Hensley v. Koller, No. 12-2147

Decided July 3, 2013

The Fourth Circuit Court of Appeals reversed the district court’s denial of the parties’ cross-motions for summary judgment. A minor brought this class action to challenge South Carolina’s reduction of monthly adoption assistance benefits asserting that its conduct violated the Adoption Assistance and Child Welfare Act, 42 U.S.C. § 670 et seq. (2006) (“the Act”).

The South Carolina Department of Social Services (“DSS”) provides adoption assistance subsidies and foster care maintenance payments pursuant to federal funding authorized by the Act. To receive funding under the Act, a state must develop a plan for a subsidy and maintenance program and must obtain approval of that plan by the United States Secretary of Health and Human Services. The Act sets forth specific requirements governing foster care maintenance payments and adoption assistance payments. For adoption assistance payments, a state with an approved plan “shall enter into adoption assistance agreements with the adoptive parents of children with special needs.” The adoption assistance payments are determined by the particular circumstances, but in no case may the amount exceed the foster care maintenance payment, which would have been made had the child been in a foster family home.

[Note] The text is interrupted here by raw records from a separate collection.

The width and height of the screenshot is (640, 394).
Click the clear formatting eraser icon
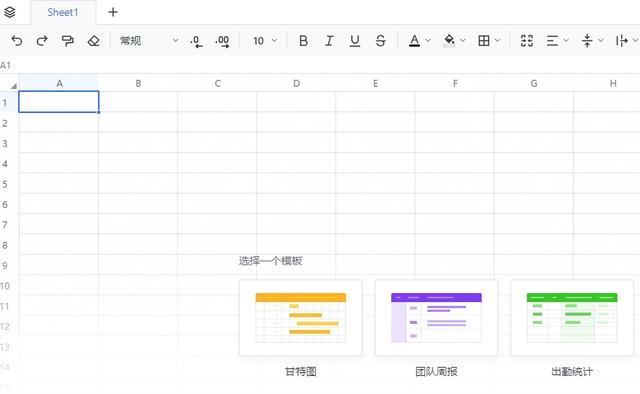coord(93,41)
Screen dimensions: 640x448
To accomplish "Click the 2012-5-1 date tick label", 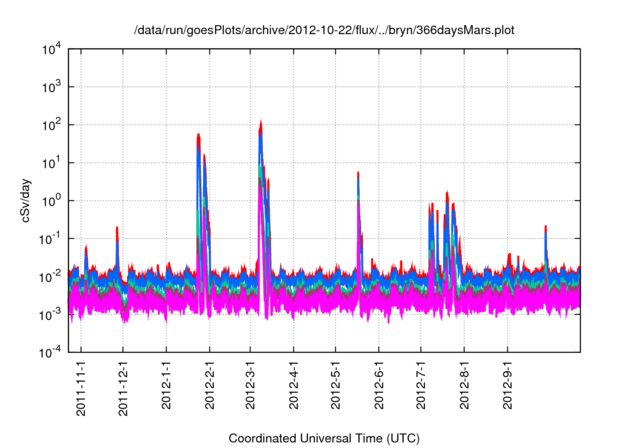I will pos(336,385).
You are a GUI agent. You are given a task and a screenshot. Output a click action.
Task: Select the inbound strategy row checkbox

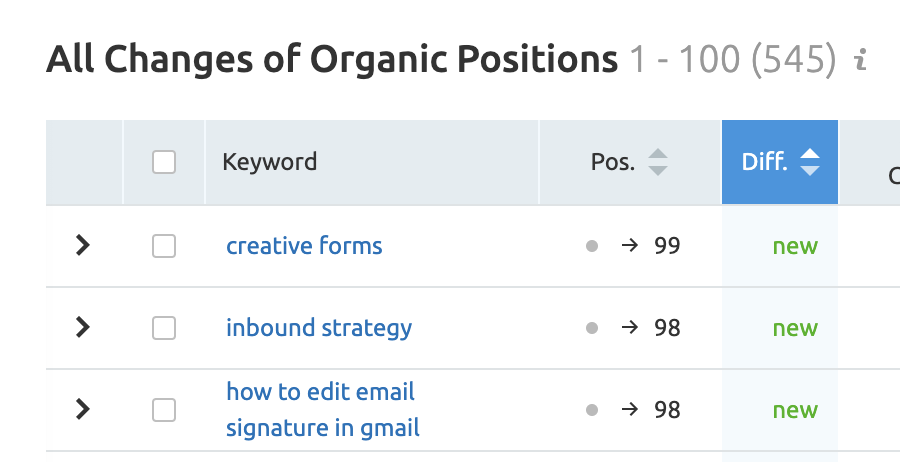[164, 328]
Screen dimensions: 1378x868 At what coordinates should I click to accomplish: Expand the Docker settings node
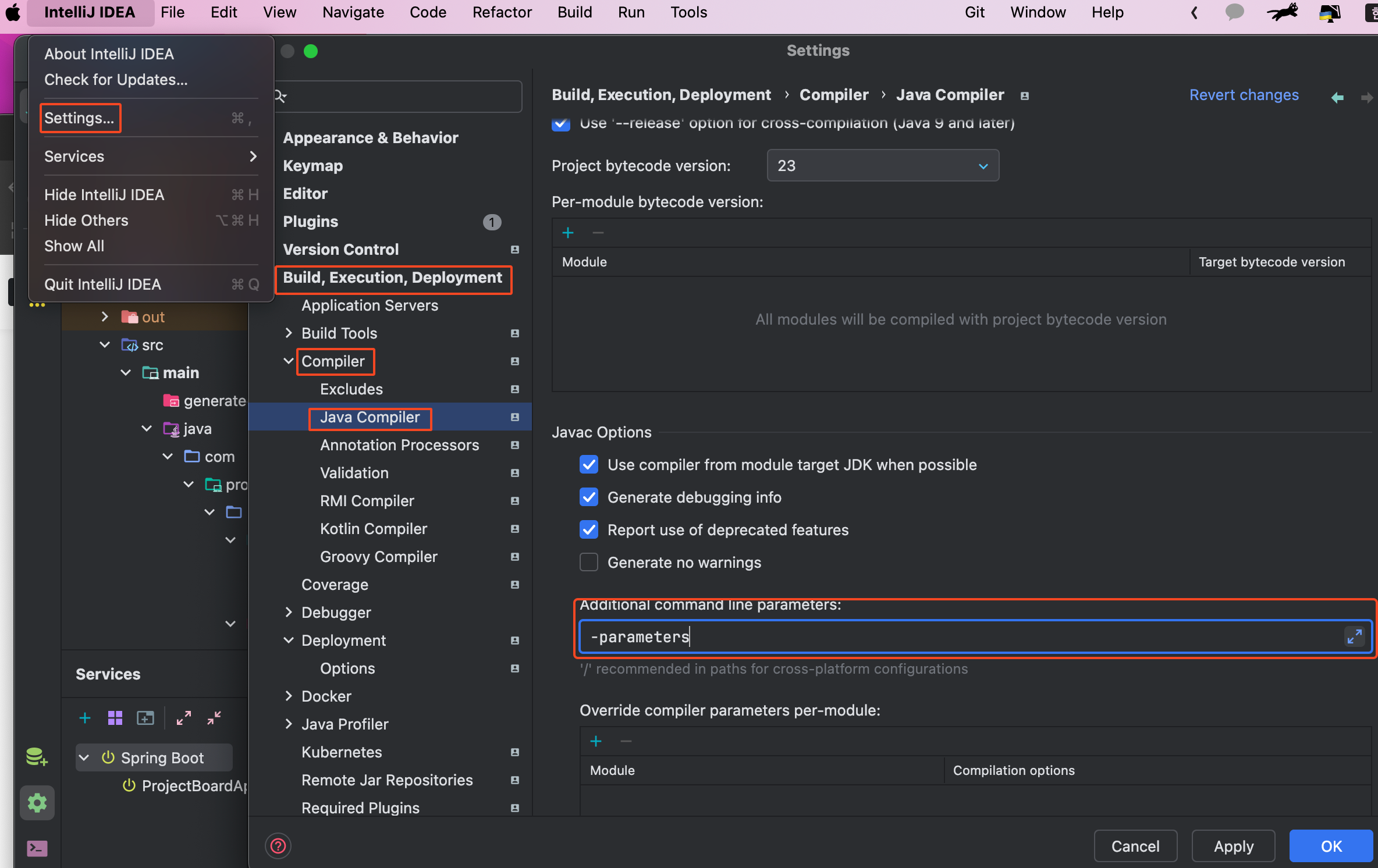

In 1997, BLH, a minor child, was placed in foster care. The foster parents received monthly foster care maintenance payments of $675, which included an upward adjustment because BLH was a special needs child. In 1999, the foster parents applied to be BLH”s adoptive parents. They sought to convert the foster care maintenance payment into an adoption assistance subsidy. The foster parents entered into an Adoption Subsidy Agreement under which DSS agreed to furnish them monthly adoption assistance payments of $675. Two months later, a state court declared them the adoptive parents of BLH. They received the monthly $675 payments for three years. In 2002, DSS began reducing by twenty dollars all monthly foster care maintenance payments and adoption assistance subsidies. In 2004, DSS rescinded the twenty-dollar reduction to foster care maintenance payments, but did not rescind the reduction to adoption assistance subsidies. Thus, for BLH, the payments remained at $655 per month.  BLH filed in state court a class action against Lillian Koller, individually and in her official capacity as director of DSS. Koller removed the caseto federal court. BLH added former directors of DSS to their complaint (collectively, with Koller, “the Directors”). The district court denied the Directors’ motion for summary judgment.

On appeal, the Directors asserted qualified immunity from suit. The qualified immunity inquiry asks (1) whether an official violated a federal right, and (2) whether that right was clearly established at the time the official acted.

Here, the Fourth Circuit determined whether § 673 (a)(3) creates a privately enforceable right to parental concurrence, which the Directors may have violated. The Supreme Court in Blessing v. Freestone laid out a three-factor test to determine whether a particular statutory provision gives rise to a federal right privately enforceable under 42 U.S.C. § 1983. For the first-factor, the court addressed whether Congress intended § 673 (a)(3) to benefit the plaintiff. Because the Act provides that the adoption assistance payments are determined through agreement and may be readjusted periodically, it does apply to the plaintiff. For the second factor, the court addressed whether the asserted right is not “so vague and amorphous that its enforcement would strain judicial competence.” The court found that the term “concurrence” was not too vague. § 673 (a)(3)’s requirement that a state may not readjust an adoption assistance payment amount without an adoptive parent’s “concurrence,” clearly means agreement or assent. For the third factor, the court addressed whether the statute unambiguously imposes a binding obligation on the States, which is demonstrated by mandatory, rather than precatory terms. The court found that there was no ambiguity as to what statues must do under § 673 (a)(3) as a condition of receiving federal funding under the Act. Therefore, § 673 (a)(3) does give rise to a privately enforceable federal right; however, only violations provide for recovery. The language of the statute prohibits adoption assistance subsidies that exceed foster care maintenance payments. As a result, § 673 (a)(3) establishes a right to parental concurrence in subsidy readjustment determinations except when the subsidy must be reduced due to reductions in foster care maintenance payments. Here, the subsidy had to be reduced due to South Carolina’s reduction in all foster care maintenance payments. The State’s failure to do so would have violated federal law. For, under § 673 (a)(3), a failure to reduce BLH’s adoption assistance payment would have resulted in a payment “exceeding the foster care maintenance payment” she would have received had she remained in foster care. Therefore, the plaintiffs cannot establish that the Directors violated the plaintiffs’ rights under the Act and the Directors are entitled to qualified immunity.